--- DOCUMENT SEGMENT ---

I just returned from a weekend trip to Jardín, Colombia.  Some friends and I drove out to this lovely small mountain city in Antioquia from Medellin.  I heard many times from local Paisas that this colonial pueblo was well worth the visit but never did I realize how wonderful this little mountain gem would turn out to be.  I fell in love with that little town instantly.  Surprisingly, I couldn’t find much written about Jardín and there is nothing in the latest edition of Lonely Planet’s book on Colombia.  Jardín is a two and ˝ hour drive from Medellin.  

The trip was very beautiful going through some scenic mountain ranges, crossing a couple rivers, and past a few small communities.  The weather started to gradually change after crossing the first mountain range and got much warmer before starting to cool down as we started to climb in elevation once again.  Jardín at 1750 meters, is slightly higher in elevation than Medellin but it seemed to be much cooler.  The official year round temperature ranges from 19˚ to 25˚C.  We enjoyed sun and billowy white clouds in the early afternoon but there was a drizzling cold rain all evening.  The second day was wonderful, sunny and warm all day long.

--- DATASET EXTRACT ---

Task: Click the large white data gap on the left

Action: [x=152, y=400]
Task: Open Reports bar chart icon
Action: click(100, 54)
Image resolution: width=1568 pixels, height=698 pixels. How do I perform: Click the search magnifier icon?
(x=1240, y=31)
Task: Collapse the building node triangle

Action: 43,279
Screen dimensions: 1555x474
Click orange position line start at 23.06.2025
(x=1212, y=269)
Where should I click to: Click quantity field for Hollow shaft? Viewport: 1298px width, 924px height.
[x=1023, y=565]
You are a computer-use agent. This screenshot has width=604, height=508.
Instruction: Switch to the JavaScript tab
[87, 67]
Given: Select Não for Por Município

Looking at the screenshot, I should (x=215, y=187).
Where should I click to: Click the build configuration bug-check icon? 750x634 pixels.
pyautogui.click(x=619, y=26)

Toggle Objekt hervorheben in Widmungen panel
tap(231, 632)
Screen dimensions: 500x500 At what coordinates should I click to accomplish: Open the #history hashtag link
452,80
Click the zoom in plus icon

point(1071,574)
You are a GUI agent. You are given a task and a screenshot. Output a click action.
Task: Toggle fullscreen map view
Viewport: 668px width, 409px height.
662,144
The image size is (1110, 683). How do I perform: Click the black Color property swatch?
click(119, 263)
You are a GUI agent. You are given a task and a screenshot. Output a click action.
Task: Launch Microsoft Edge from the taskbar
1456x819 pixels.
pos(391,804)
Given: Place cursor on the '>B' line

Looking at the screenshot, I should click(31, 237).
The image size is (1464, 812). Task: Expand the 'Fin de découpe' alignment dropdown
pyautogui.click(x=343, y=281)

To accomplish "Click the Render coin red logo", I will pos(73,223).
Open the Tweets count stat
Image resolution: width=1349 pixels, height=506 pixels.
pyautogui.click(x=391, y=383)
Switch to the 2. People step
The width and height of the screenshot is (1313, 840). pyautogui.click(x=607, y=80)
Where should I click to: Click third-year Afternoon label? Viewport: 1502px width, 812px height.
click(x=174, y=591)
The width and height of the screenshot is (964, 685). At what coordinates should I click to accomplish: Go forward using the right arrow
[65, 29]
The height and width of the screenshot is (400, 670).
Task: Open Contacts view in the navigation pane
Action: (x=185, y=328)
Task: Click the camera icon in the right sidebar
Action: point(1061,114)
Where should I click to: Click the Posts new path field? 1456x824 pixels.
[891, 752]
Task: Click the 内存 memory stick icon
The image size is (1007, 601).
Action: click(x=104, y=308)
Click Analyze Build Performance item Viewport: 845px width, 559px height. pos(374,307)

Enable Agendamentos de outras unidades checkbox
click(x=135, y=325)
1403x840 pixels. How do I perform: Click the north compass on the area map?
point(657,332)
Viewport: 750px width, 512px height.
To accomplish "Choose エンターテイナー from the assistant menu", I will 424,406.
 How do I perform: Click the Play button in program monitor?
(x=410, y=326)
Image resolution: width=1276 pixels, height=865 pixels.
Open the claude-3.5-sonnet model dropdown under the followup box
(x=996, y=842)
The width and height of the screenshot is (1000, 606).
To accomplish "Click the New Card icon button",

---

PROBLEM STATEMENT: Continue the travel account of the weekend trip to Jardín, Colombia, picking up after its final sentence. The data above comes from a separate source, unrelated to the travel account.

TASK ANSWER:
One of the curious things we saw on the trip was a large mountain that looked like a huge solitary pyramid.  It reminded me of the mountain in the Juan Valdez coffee logo, it is that steep.  Speaking of coffee, we saw a lot of coffee plants along the highway starting around Andes (another mountain pueblo) and all the way into Jardin.  To my delight, I noticed that many of the coffee plants were in bloom and suggested that we get out of the car for a closer inspection.  These delicate white blooms only last a few days and have a wonderful jasmine like smell.  I have visited a few coffee fincas before but never happened to be there at the same time the coffee was in bloom.  

We stopped in the small city Andes, only 16 km from Jardín, to stretch our legs and ended up in the town square near the prominent cathedral.  I really enjoy these “parque principals” where people have a chance to kick back and enjoy someone’s company, grab a bite to eat or just catch up on the latest gossip.  The park is one square city block with a large water fountain in the center surrounded by various businesses and outdoor cafes.  On one end is the large spire topped basilica.  It seems like most Colombian cities have these churches and town squares as focal points of the city.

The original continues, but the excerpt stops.